Your assignment >> Your task is to find every line of the data that holds the string "agent" and copy it.
-------- Data records
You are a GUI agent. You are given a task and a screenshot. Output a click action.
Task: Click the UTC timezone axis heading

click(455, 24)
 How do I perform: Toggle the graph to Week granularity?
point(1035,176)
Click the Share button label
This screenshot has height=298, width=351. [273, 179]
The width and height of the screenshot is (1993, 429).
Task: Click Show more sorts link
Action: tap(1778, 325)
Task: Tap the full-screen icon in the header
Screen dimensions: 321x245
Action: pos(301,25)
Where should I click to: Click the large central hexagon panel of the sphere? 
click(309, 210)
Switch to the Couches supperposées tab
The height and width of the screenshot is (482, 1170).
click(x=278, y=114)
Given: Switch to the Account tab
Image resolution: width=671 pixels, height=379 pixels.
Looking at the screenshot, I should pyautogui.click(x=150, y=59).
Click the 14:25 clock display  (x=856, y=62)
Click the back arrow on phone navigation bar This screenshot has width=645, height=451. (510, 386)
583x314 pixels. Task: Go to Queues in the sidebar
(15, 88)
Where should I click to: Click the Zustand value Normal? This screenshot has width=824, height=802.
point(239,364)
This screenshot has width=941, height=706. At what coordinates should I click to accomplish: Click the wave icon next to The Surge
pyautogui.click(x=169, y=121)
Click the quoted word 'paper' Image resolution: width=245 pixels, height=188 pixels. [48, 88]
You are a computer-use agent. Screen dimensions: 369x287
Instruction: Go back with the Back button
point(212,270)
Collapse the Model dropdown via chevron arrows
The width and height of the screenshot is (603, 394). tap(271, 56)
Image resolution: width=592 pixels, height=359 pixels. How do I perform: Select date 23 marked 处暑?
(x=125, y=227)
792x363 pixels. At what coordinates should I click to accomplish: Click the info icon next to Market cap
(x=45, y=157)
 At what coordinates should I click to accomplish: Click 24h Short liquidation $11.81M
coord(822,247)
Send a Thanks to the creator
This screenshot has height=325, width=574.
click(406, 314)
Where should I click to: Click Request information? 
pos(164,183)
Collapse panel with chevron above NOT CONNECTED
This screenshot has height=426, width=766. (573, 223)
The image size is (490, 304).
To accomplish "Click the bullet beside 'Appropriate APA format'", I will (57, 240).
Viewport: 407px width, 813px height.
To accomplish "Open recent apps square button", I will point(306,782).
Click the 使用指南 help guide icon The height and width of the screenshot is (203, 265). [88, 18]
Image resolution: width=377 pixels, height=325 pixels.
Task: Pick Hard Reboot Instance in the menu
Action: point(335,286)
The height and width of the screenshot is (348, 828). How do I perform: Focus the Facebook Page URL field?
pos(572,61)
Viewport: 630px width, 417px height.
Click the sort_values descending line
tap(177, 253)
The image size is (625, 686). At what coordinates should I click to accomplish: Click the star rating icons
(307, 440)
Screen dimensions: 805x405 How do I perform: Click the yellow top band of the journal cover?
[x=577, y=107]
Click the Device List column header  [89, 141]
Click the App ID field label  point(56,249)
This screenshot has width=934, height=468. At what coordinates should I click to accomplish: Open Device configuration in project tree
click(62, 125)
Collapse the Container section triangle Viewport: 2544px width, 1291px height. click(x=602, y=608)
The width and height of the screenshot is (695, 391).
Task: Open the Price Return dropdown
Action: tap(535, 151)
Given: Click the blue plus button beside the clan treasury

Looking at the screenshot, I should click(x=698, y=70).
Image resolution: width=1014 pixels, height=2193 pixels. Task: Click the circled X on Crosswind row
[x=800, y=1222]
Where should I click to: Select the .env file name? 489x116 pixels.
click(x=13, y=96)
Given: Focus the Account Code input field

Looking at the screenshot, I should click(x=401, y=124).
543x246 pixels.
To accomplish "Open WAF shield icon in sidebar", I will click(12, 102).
----------------
Answer for the task >>
You are a GUI agent. You are given a task and a screenshot. Output a click action.
You are a computer-use agent. Screen dimensions: 369x287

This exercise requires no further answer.